Dari dalam kamar terdengar gelombang suara itu samar-samar. Pertanyaan aneh datang tiba-tiba, "kamu tulis tentang apa?"
Hari ini saya ingin menulis tentang penulis yang tidak banyak bicara. Adakah penulis yang tidak banyak bicara? Ya, ada lho. Ada yang diam dan diam, tapi menulis dan terus menulis. Mereka menulis tanpa banyak mengeluh dan mengesah.
Coba perhatikan teman-teman penulis kamu di sini. Ada penulis yang begitu tenang dan sunyi merangkai kata di kolom fiksi. Kesunyian membuka cakrawala tentang penulis yang membiarkan kata-kata mereka bicara.

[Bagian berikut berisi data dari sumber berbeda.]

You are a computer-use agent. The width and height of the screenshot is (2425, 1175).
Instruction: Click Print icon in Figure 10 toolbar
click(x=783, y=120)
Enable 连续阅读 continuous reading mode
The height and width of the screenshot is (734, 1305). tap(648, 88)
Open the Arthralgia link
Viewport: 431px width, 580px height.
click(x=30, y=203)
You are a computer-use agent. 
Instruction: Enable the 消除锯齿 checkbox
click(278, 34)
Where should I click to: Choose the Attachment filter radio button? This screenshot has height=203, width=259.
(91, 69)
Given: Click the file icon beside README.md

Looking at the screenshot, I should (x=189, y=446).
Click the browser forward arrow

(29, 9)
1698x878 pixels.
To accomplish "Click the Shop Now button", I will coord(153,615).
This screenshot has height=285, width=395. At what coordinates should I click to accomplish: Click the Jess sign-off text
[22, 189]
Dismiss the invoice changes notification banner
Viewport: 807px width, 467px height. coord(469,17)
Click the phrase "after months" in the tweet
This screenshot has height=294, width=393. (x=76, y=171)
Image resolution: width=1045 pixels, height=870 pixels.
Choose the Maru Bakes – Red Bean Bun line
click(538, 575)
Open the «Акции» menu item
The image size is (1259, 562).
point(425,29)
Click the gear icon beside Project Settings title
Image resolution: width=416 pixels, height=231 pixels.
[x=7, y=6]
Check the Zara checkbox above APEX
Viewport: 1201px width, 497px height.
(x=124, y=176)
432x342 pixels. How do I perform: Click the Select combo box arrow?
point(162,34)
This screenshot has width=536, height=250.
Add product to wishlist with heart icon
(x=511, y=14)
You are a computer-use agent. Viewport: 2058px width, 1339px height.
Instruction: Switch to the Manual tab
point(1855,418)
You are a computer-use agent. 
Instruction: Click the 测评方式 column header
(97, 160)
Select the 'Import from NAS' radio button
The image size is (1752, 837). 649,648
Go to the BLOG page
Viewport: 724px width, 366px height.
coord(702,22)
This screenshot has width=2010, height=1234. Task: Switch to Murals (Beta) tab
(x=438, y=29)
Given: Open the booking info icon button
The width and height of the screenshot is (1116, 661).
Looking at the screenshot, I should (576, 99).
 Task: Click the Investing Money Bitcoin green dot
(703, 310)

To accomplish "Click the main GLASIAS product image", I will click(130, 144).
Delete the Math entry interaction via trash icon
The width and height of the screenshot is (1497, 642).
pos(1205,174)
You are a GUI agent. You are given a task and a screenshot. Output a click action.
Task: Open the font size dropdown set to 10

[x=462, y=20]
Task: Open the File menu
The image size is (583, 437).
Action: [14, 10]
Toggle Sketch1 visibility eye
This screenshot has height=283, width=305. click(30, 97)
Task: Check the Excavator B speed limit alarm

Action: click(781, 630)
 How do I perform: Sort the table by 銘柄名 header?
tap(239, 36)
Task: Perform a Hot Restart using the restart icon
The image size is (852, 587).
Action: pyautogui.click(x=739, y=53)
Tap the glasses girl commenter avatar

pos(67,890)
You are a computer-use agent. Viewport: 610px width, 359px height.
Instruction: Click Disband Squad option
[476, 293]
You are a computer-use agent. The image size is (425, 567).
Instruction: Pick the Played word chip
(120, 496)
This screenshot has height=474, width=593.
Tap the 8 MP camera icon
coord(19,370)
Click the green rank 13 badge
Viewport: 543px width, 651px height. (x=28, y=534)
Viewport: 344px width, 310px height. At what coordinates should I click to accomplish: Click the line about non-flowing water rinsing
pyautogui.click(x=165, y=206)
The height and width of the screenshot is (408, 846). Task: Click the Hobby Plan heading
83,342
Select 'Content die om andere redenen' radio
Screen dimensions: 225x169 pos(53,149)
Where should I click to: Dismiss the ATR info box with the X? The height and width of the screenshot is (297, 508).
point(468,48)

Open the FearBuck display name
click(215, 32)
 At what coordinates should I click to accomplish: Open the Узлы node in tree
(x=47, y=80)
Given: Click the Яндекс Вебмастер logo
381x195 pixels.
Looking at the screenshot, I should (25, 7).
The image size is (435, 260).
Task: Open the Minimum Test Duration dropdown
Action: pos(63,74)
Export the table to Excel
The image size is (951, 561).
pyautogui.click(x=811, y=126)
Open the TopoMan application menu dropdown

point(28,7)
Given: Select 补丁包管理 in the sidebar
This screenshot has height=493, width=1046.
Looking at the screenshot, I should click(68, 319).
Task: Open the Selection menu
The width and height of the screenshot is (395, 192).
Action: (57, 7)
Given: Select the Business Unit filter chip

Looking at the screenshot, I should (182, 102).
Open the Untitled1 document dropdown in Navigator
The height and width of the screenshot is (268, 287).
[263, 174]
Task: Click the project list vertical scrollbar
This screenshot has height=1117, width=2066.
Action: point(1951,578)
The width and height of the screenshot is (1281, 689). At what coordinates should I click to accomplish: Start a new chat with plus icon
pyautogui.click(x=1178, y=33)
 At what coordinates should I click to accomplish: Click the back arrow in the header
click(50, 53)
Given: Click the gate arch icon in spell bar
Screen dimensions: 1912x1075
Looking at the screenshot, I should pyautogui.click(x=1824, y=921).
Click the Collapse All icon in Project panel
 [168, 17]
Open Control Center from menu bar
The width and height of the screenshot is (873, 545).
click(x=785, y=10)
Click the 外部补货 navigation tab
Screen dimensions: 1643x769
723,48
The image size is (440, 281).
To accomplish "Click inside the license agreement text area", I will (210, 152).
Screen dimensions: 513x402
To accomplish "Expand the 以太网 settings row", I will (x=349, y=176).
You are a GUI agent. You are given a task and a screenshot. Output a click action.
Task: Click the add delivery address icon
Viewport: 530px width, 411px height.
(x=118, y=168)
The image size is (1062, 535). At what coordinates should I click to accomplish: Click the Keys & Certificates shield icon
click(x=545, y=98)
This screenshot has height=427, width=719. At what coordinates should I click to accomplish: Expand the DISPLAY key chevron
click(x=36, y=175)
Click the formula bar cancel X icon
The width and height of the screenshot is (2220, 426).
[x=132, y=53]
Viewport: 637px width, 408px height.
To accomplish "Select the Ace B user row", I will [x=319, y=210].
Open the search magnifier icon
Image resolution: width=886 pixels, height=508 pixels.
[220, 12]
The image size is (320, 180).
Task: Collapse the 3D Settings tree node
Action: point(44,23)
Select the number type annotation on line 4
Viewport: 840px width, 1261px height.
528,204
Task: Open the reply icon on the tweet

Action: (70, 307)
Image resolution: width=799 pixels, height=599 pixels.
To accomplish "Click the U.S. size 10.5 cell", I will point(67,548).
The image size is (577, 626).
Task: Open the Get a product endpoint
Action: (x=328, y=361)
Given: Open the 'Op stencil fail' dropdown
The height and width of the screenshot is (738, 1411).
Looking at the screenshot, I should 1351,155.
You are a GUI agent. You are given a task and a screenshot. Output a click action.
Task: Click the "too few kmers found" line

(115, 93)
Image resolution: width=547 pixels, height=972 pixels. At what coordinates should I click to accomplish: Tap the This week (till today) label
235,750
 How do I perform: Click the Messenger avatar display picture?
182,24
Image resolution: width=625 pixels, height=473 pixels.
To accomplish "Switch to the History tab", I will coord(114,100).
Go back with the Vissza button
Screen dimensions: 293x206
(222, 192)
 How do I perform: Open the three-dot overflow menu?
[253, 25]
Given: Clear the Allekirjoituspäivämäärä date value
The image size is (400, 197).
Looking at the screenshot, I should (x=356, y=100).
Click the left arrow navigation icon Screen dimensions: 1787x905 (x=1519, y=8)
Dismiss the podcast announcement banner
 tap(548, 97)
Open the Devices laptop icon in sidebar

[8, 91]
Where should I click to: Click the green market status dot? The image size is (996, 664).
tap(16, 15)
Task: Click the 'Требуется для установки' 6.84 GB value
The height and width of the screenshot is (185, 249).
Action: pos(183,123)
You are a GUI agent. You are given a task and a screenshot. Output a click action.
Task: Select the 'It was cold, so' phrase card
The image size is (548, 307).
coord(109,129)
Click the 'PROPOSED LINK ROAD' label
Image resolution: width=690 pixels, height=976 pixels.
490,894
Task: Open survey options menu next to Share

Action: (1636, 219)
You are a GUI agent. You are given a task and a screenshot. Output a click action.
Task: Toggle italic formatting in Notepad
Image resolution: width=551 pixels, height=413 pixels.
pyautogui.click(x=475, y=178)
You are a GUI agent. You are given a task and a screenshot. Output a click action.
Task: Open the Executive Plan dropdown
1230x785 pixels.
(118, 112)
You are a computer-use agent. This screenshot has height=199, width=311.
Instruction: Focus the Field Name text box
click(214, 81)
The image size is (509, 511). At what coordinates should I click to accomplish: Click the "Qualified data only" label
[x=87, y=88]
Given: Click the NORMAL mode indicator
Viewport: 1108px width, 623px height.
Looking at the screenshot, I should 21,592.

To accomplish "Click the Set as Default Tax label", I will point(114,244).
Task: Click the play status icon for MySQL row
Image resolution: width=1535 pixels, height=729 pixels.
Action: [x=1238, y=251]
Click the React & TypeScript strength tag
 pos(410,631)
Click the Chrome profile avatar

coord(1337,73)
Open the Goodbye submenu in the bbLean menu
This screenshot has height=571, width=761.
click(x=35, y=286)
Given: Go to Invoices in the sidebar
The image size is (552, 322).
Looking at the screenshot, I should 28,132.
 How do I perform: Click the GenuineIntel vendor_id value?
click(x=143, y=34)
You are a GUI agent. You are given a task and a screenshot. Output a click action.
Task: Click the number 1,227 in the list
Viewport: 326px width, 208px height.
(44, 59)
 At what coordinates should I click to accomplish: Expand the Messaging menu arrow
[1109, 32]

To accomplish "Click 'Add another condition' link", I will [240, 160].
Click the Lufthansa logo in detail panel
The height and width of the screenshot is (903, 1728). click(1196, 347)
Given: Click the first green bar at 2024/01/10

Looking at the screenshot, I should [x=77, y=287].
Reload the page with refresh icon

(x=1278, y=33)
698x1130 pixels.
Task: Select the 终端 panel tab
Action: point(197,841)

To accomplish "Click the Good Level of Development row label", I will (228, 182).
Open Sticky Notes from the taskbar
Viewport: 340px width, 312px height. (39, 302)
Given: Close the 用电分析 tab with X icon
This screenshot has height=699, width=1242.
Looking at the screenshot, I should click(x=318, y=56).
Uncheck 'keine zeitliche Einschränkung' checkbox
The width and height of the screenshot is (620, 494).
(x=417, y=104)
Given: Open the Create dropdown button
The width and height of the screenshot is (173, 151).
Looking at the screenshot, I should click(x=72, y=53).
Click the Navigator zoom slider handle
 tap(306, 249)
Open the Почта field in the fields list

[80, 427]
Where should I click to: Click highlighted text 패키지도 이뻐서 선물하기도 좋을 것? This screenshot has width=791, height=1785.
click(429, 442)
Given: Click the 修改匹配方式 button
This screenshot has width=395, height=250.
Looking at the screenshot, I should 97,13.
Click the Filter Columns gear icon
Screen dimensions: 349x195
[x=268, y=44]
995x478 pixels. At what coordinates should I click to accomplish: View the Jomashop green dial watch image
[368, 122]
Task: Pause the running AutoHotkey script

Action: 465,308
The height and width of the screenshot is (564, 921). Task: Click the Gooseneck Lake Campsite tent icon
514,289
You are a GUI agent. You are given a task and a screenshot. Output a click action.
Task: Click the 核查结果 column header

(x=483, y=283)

Mereka tidak banyak bicara karena ingin dalam diam itu kata-kata mereka bicara semakin keras. Wow saya baru menyadari itu. Mereka tak pernah minta jata. Mereka tidak pernah protes tentang kerinduan teman-temannya yang sedang belajar menulis.
Ia menulis lagi dengan tenang. Tak peduli juga apa ada yang baca dan berapa yang baca. Bisa ada penulis sabar yang tidak banyak bicara. Semua penulis itu tak banyak bicara kecuali dengan dirinya saja. Berbicara dengan diri sendiri, dalam pikiran dan hati.
***
Ada teman yang tanya kenapa kamu membuat tanda tamba pada dahi, mulut dan hatimu setiap kamu hendak menulis sesuatu?
Jawabnya sederhana, saya sedang meminta agar Tuhan memberkati pikiran, mulut dan hati saya. Dia juga melakukan itu tanpa kata-kata. Hari ini saya ingat tokoh Yosep yang tidak banyak bicara.
Yosep ibarat penulis yang tidak banyak bicara. Tak banyak bicara, tapi kisahnya dibaca ulang, namanya juga tetap dikenang. Ini hiburan untuk penulis supaya jangan berhenti menulis, tapi menulislah sesuai gerakan hati.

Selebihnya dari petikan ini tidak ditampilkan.